Projects like Con Edison’s Brooklyn Queens Demand Management Program captured the industry’s imagination early on. Since then we’ve seen other successful examples such as Southern California Edison's virtual power plant, a load reduction project by Consumers Energy in Michigan, a reliability solution by Eversource Energy in New Hampshire, and a distribution deferral project by Arizona Public Service. However, despite the real success that these projects represent, the pace of NWS implementation remains low, challenges persist, and project failure rates remain stubbornly high.
The number of NWS projects moving to implementation has fallen short of expectations as the reality of solution requirements and the challenges of design, procurement, and implementation were discovered. However, we continue to see advances in methods for quantifying the value of distributed energy resources (DER), defining case studies to meet specific applications, as well as implementing frameworks to enable NWS implementation in states like Colorado and Oregon. Although it’s clear that non-wires solutions are not a silver bullet for broader deployment of DER, they are essential in that they connect the dots between DER performance and system planning criteria. To see how we forge a path forward, it is helpful to take a close look at the challenges of implementing NWS projects across the stages of project development and implementation (Table 1).
Identifying NWS opportunities
The first step in any NWS process is to forecast the future reliability needs of the transmission or distribution system, identify any necessary grid upgrades, and evaluate where an NWS could be a viable candidate to meet system needs in place of traditional grid investments. In the context of California’s Distribution Investment Deferral Framework (DIDF) process (Figure 1), NWS viability depends on the ability to cost-effectively procure DER within the timeframe to meet the need. For example, PG&E found that in their 2021 DIDF cycle, this timing criteria reduced the number of potential NWS projects by over 80% from 254 to 45.

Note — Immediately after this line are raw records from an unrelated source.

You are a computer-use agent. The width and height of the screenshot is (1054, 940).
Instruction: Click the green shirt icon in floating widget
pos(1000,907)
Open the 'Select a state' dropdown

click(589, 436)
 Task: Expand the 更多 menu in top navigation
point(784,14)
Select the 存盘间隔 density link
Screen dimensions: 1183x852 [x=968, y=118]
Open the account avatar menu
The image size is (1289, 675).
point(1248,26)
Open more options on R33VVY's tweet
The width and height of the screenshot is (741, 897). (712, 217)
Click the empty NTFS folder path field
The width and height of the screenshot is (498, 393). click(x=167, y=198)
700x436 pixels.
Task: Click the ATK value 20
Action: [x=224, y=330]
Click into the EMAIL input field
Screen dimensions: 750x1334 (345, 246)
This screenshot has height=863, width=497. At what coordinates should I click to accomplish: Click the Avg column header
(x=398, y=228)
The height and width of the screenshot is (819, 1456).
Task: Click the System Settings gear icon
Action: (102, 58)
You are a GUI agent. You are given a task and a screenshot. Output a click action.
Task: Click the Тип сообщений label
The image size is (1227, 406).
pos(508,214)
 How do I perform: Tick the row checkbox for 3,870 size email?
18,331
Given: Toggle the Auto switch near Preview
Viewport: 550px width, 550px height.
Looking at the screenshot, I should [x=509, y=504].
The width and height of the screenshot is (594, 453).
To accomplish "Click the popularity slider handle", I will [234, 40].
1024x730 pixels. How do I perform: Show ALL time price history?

Load and DER forecast uncertainty can also narrow the scope of opportunities for NWS projects. Load forecasts are a critical driver of future grid needs, and low levels of certainty about future load or changes to load forecasts during the development process can obviate the need or require major adjustments to project scope. In the 2021 DIDF cycle, PG&E scored each of the remaining 45 candidate deferral projects according to forecast certainty of the reliability need; high forecast certainty increased the likelihood of that project receiving a Tier 1 designation and moving forward.
A NWS that looks promising in one planning cycle may no longer be prudent as forecast horizons shorten and more accurate information becomes available. We can look to the Oakland Clean Energy Initiative (OCEI) as an example of such a moving target. Originally defined in the 2017-2018 cycle of the California Independent System Operator’s (CAISO) Transmission Planning Process (TPP), subsequent load forecasts required significant increase to the energy and capacity needs between the 2018-2019 and 2019-2020 planning cycles for the area as a whole, as well as for the Oakland L substation pocket in particular (Table 2). CAISO’s viewpoint also evolved on resource type eligibility, both in terms of technology class (e.g., storage) as well as allowable services (e.g., dedicated transmission asset vs. market participating resource).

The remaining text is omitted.